Per la seconda volta, il comune di Amsterdam sceglie una prigione (anzi una ex prigione) per ospitare i richiedenti asilo. L’ex penitenziario di Bijlmerbajes, non distante dalla stazione di Amstel, ospiterà dalla prossima estate 1000 rifugiati per un periodo di 18 mesi. Lo dice il quotidiano Parool, specificando che il complesso sarà parte del gruppo di 4 siti che il comune ha destinato a centri per richiedenti asilo (azc). In totale, Amsterdam è disposta ad accogliere 2000 richiedenti asilo. L’assessore Van der Burg non ritiene, come sostenuto da voci critiche, che gli edifici siano stati collocati in aree deserte; secondo lui, tanto gli altri due in costruzione, nelle aree periferiche di Nieuw West, quanto quello di Bijlmerbajes sorgono in prossimità di nuove aree residenziali.

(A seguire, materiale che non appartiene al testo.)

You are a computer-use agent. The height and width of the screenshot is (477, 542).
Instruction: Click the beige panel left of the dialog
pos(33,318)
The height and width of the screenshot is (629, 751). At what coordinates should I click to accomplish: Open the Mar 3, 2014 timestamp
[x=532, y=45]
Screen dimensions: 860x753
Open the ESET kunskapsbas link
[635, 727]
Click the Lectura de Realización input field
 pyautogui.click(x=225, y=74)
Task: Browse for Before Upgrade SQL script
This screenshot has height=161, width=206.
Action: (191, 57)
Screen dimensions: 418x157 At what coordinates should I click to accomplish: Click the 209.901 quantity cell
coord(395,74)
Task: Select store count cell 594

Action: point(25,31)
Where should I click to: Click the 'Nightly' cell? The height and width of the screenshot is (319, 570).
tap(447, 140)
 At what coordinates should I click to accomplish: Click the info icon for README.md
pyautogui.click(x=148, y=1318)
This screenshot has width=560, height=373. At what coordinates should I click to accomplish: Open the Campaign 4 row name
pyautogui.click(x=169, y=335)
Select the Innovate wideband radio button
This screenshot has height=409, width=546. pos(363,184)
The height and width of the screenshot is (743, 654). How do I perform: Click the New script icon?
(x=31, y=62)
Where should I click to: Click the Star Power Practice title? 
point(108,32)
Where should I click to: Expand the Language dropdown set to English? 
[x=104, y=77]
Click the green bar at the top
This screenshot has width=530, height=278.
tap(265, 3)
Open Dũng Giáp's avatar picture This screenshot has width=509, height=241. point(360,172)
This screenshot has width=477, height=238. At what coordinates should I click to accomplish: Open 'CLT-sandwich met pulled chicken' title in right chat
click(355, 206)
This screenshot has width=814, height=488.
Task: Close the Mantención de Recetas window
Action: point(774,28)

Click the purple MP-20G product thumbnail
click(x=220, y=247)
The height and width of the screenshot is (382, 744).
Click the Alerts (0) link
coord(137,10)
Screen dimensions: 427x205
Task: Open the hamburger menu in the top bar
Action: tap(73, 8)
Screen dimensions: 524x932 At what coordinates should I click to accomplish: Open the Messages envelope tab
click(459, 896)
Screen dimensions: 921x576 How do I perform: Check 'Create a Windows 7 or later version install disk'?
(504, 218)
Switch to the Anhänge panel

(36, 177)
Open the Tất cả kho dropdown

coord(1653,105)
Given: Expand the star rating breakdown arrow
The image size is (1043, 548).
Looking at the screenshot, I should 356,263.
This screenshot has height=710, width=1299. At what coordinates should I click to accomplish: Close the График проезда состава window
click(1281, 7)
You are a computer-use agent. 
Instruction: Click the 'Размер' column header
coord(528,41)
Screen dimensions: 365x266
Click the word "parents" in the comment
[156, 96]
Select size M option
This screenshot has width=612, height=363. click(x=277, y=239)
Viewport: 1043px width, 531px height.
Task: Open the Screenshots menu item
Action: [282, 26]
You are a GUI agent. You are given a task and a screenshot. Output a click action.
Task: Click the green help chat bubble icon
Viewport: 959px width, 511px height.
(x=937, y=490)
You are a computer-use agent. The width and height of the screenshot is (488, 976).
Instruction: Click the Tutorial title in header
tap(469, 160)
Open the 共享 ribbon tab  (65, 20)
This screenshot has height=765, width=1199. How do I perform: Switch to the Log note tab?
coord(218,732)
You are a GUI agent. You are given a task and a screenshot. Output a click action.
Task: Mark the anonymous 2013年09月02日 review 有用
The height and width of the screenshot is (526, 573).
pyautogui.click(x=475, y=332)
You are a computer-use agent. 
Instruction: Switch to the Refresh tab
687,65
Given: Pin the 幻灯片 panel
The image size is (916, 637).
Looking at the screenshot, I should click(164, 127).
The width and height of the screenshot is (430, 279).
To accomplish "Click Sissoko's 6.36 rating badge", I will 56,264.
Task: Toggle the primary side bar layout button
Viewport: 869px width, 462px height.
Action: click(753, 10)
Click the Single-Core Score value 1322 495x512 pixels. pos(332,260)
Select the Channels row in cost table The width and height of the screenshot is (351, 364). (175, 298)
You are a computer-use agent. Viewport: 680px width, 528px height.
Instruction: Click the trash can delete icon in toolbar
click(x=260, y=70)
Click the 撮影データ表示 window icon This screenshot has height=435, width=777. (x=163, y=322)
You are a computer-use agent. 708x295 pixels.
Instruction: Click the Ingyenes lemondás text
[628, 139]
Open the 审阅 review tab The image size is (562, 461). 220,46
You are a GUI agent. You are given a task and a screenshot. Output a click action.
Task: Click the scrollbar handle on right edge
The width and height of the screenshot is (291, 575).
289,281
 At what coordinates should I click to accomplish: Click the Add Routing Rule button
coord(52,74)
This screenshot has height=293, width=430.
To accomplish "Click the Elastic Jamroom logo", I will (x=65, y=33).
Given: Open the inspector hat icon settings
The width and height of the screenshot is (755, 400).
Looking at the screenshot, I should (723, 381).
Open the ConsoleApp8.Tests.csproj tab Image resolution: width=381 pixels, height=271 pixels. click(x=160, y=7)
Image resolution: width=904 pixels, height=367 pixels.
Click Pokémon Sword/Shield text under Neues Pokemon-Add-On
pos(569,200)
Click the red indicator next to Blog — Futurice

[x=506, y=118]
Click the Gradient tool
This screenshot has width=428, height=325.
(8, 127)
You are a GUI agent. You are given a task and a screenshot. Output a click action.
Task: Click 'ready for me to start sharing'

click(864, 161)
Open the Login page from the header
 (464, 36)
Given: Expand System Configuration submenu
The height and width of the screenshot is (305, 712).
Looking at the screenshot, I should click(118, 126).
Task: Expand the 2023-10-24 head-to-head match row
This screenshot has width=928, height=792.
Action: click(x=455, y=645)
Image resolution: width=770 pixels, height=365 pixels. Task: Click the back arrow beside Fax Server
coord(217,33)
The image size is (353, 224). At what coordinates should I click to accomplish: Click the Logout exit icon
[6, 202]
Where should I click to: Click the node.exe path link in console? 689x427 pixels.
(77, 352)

Il comune non ha sollevato obiezioni al fatto che i richiedenti asilo siano costretti a dormire in (ex) celle: per l’assessore del VVD, ciò accade già nel complesso di Havenstraat. Il centro di Bijmerbajes aprirà battenti a fine agosto. Nei mesi precedenti, l’amministrazione sarà impegnata nel rimuovere mura e recinzioni. Il progetto durerà 18 mesi, al termine dei quali i rifugiati dovranno lasciare gli edifici dell’ex penitenziario che verranno abbattuti per far posto ad una nuova area residenziale. L’inizio dei lavori è previsto per il 2018.